An anode catalyst support for polymer electrolyte membrane fuel cells: application of organically modified titanium and silicon dioxide

Abstract

This work describes an attempt to improve the physical and electrochemical parameters of PEM fuel cells that have electrodes modified by titanium and silicon dioxides. A customized design of membrane electrode assemblies was proposed which is characterized to have an around 6 times higher concentration of catalyst at the cathode side (2.0 mgPt cm⁻²) in order to investigate the influence of anode catalyst support treatment. Anode catalyst support materials were modified using pristine TiO₂ and TiO₂–SiO₂–VTMS – the composite was crosslinked with the aid of vinyltrimethoxysilane. Surface area and porosity analysis was carried out with the aid of BET, BJH, t-plot and Horvath–Kawazoe (H–K) theories for particular components of the support materials and their catalyst mixtures. The experiment revealed a positive influence of TiO₂–SiO₂–VTMS (BET 321.9 m² g⁻¹, BJH 3.7 nm) on the anode catalyst layer in terms of surface area (3-times increase, 75 m² g⁻¹) and average pore size (decrease from 25.3 to 15.7 nm). Additionally, favourable microporosity (pores less than 2 nm) was introduced to the material according to the H–K analysis results (10.3 m² g⁻¹, 0.65 nm).
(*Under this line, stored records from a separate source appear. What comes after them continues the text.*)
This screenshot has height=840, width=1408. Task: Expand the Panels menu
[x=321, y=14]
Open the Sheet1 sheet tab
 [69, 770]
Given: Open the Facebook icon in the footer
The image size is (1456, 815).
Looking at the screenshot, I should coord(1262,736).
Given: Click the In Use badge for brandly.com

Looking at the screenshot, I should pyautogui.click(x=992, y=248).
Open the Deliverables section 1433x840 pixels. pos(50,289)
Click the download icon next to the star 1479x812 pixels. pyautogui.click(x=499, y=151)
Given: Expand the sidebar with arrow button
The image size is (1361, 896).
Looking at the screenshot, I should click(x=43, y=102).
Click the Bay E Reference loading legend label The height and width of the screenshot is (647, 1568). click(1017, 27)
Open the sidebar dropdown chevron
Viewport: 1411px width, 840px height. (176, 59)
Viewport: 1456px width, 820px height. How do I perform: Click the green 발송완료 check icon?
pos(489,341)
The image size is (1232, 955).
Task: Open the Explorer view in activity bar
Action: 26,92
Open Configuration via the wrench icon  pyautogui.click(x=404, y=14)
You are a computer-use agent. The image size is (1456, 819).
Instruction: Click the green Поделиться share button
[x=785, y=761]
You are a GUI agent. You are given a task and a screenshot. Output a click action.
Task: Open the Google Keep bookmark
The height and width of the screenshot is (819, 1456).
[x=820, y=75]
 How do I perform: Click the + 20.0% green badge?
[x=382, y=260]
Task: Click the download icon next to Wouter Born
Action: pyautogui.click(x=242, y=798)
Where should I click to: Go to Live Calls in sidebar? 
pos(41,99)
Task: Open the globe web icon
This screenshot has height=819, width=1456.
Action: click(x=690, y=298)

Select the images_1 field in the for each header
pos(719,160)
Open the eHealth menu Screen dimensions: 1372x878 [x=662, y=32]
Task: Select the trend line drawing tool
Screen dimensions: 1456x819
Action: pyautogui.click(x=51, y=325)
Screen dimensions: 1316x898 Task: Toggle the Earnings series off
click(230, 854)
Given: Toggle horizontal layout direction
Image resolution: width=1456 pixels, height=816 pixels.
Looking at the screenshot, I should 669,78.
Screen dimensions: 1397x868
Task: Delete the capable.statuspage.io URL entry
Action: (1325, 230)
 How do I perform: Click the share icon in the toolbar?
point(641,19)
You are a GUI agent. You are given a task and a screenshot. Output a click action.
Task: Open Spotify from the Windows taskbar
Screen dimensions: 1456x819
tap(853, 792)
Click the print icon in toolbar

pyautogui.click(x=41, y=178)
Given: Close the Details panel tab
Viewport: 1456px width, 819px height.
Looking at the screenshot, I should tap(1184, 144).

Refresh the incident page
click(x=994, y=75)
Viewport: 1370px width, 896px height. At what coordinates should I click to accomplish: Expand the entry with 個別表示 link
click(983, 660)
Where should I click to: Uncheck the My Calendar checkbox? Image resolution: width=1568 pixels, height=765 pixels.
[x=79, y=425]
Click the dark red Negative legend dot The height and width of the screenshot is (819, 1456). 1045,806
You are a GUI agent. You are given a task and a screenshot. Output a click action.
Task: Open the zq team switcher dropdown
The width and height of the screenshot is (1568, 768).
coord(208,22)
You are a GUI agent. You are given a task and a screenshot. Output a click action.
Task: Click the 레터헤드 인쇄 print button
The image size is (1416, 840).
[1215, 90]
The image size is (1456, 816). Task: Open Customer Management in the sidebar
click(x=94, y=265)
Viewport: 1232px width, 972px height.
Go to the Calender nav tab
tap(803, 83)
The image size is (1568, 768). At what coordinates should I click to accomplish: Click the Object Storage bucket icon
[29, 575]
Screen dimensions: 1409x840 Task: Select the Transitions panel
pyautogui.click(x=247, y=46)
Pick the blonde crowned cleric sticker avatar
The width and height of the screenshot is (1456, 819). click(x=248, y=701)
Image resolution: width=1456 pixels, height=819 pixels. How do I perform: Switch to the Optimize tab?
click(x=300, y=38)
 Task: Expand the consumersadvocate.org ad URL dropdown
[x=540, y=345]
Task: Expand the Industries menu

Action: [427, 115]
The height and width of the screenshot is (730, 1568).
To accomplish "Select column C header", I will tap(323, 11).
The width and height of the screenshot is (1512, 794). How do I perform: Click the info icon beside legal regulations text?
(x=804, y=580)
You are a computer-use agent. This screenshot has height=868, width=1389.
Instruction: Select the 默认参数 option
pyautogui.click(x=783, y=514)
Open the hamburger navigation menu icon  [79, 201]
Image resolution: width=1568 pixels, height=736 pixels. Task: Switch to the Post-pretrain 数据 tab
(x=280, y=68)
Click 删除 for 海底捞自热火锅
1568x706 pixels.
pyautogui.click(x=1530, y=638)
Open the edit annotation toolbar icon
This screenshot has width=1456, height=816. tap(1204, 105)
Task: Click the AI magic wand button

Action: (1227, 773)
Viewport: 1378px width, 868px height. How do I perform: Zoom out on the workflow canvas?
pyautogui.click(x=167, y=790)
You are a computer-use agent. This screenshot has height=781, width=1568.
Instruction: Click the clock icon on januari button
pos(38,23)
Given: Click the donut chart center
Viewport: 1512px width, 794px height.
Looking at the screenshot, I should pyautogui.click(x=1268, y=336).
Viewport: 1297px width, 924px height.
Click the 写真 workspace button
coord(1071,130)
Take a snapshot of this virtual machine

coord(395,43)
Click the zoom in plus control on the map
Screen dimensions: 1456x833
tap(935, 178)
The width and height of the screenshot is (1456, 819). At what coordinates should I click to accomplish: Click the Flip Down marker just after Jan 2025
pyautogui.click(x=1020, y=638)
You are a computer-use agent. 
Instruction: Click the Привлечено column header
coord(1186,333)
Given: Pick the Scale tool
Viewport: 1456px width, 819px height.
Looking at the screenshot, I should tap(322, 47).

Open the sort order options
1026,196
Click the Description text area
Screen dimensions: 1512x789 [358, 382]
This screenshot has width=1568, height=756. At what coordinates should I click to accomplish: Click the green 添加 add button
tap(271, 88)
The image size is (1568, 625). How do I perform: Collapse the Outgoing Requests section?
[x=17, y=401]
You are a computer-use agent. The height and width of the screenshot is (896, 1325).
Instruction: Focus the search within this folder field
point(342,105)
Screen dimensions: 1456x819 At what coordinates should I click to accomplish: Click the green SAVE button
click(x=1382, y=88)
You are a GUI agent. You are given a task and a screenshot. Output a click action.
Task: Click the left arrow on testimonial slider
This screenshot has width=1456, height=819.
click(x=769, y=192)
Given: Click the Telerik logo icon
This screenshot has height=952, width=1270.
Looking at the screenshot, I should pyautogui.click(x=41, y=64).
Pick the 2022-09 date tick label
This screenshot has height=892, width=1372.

Electrochemical experiments, which include polarization curves, electrochemical impedance spectroscopy and cyclic voltammetry, have demonstrated the change of behaviour for the fabricated fuel cells with modified anodes against the reference sample. The mitigation of charge and mass transfer resistance (by 15–20%, 50 mV at 200 mA cm⁻²), the improvement of power density (up to 72%, 217 mW cm⁻²) and a better exposure of the catalyst to the reactants of an electrochemical reaction were observed for fuel cells modified by both pristine TiO₂ and the hybrid TiO₂–SiO₂–VTMS-based compound.